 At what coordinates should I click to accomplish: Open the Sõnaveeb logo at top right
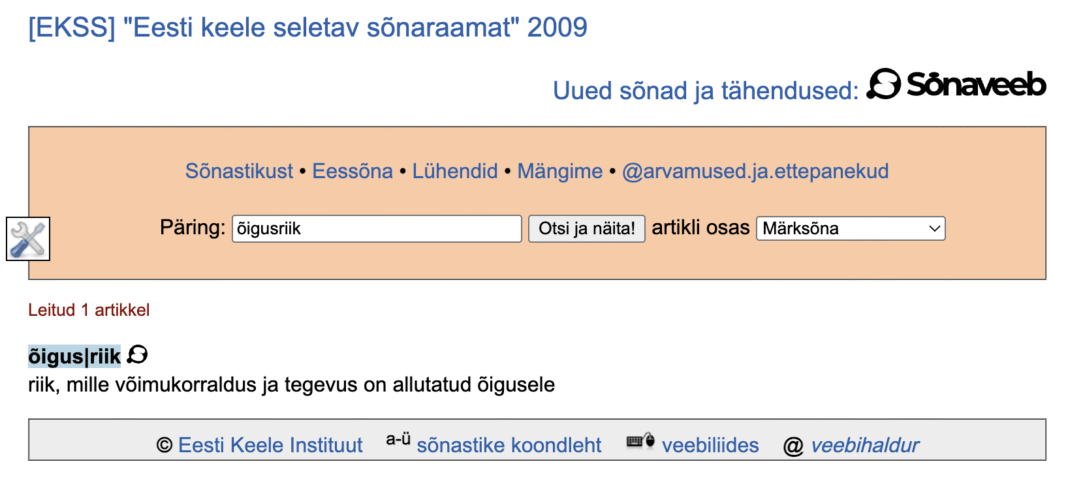(955, 86)
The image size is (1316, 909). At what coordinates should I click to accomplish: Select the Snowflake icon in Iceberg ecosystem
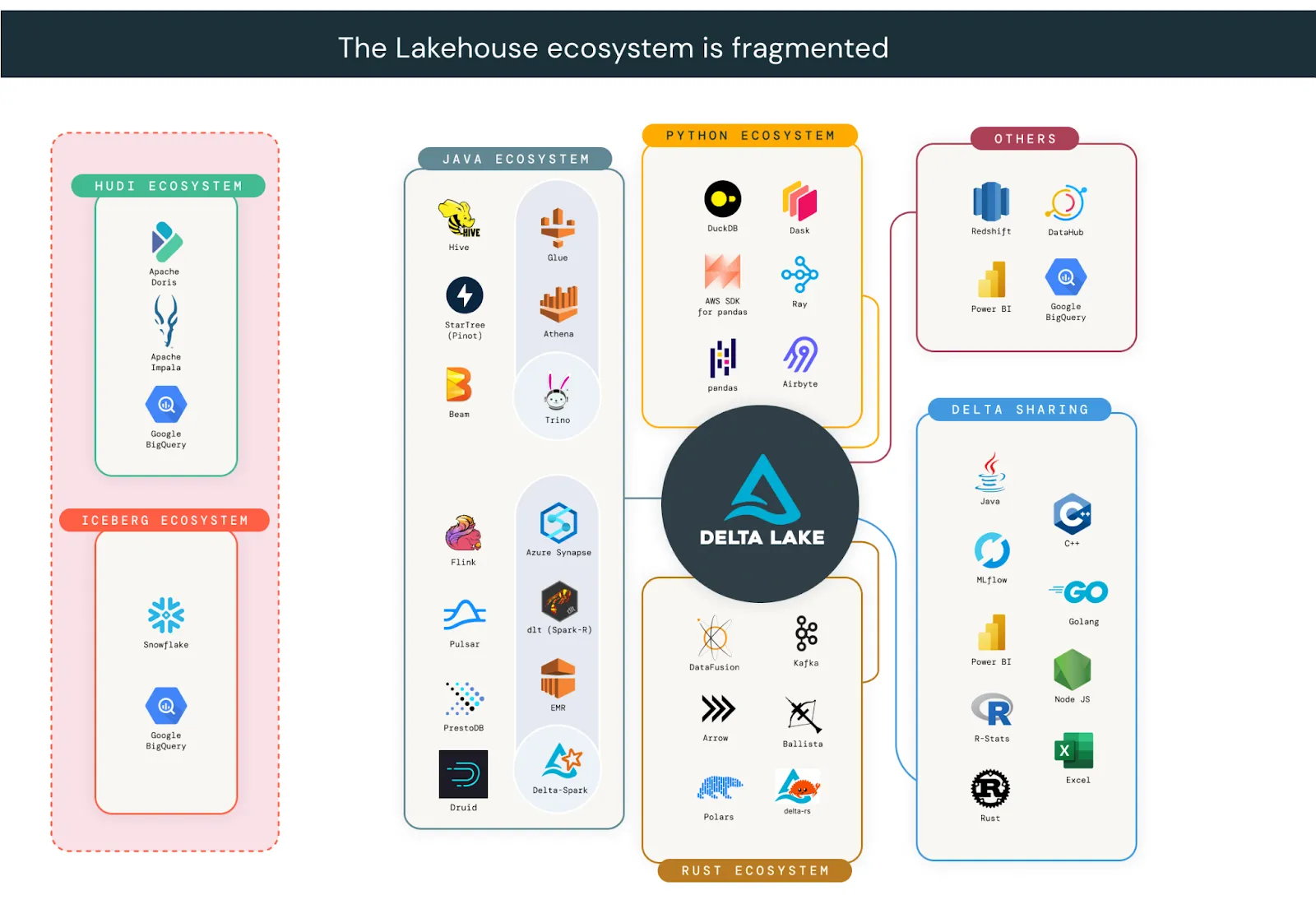click(166, 615)
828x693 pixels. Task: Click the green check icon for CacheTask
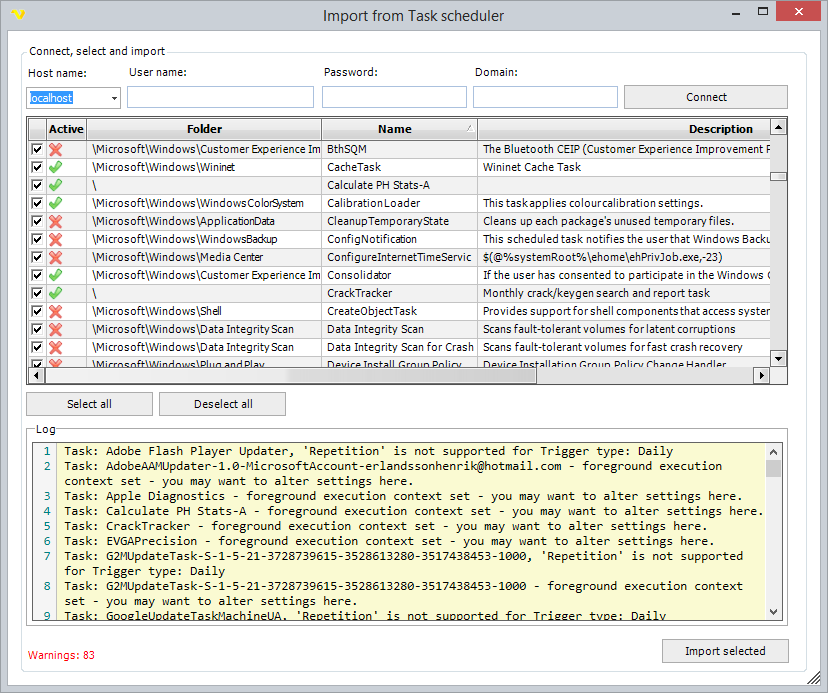click(58, 167)
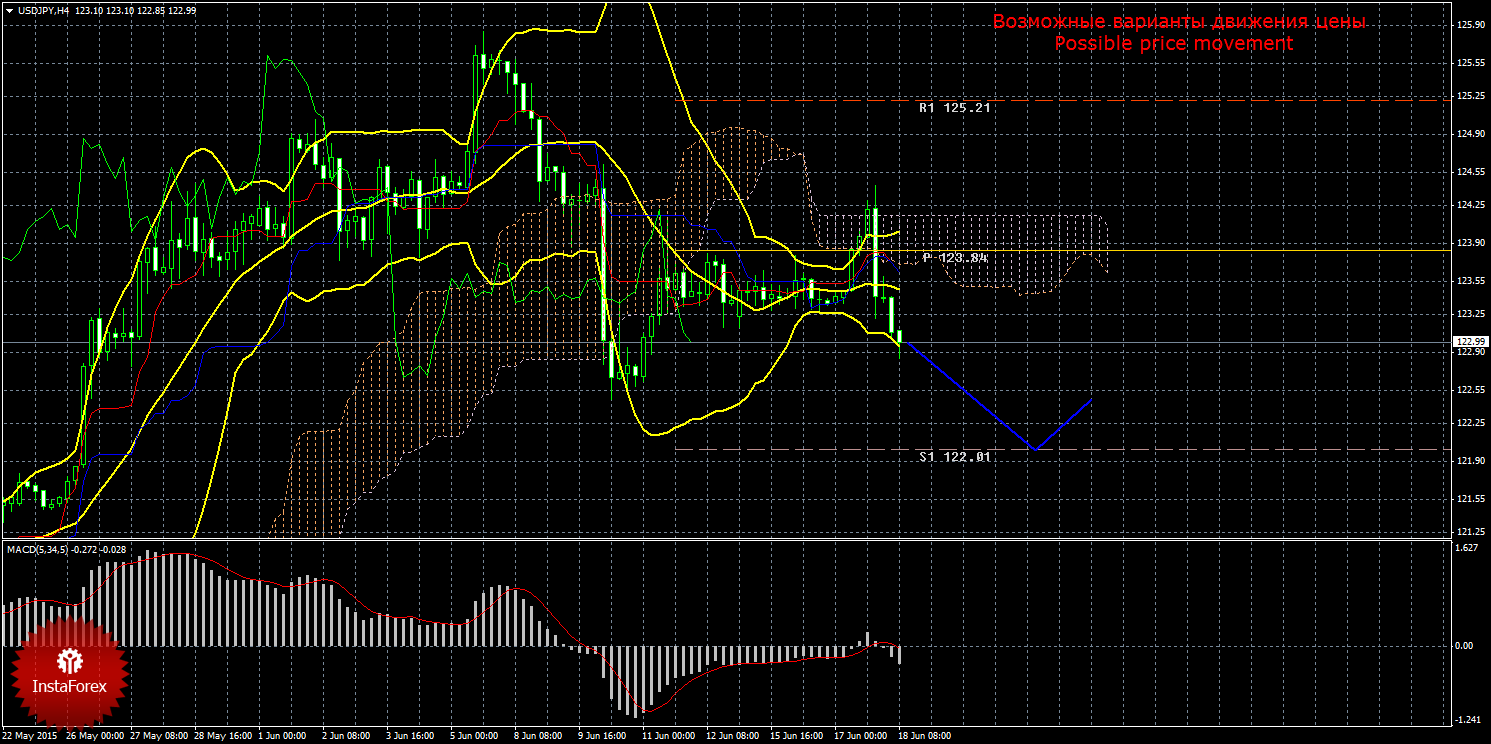Click the 1.627 MACD scale value

(1467, 549)
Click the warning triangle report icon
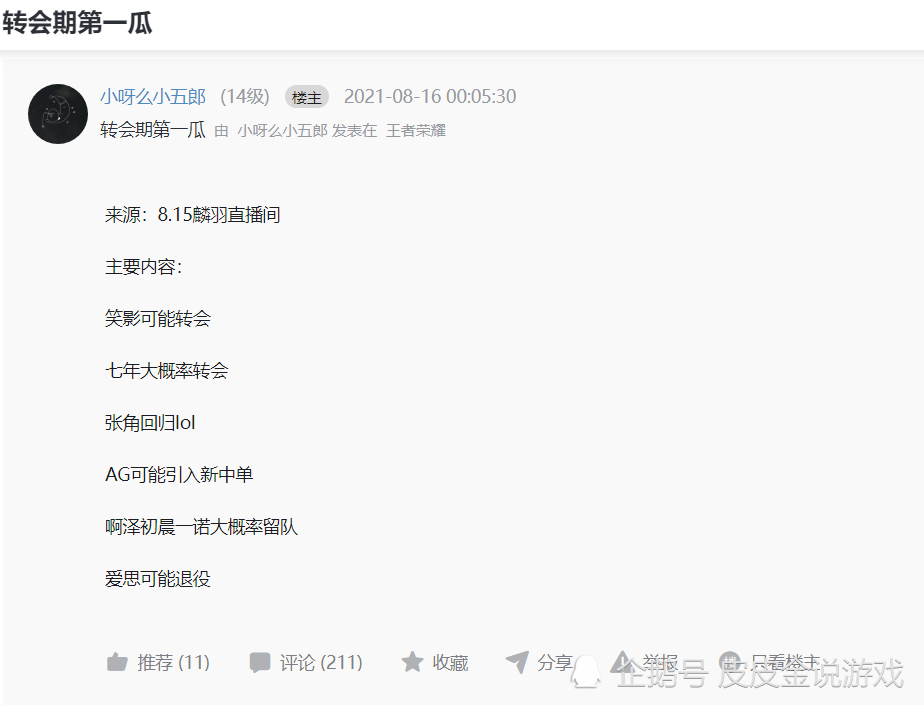 [622, 662]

★ ★ ★ ★ ★

Aim — State how many lines of the items above contain the string "accomplish", counting only matches with the same case. Reply with the number alone.

Task response — 2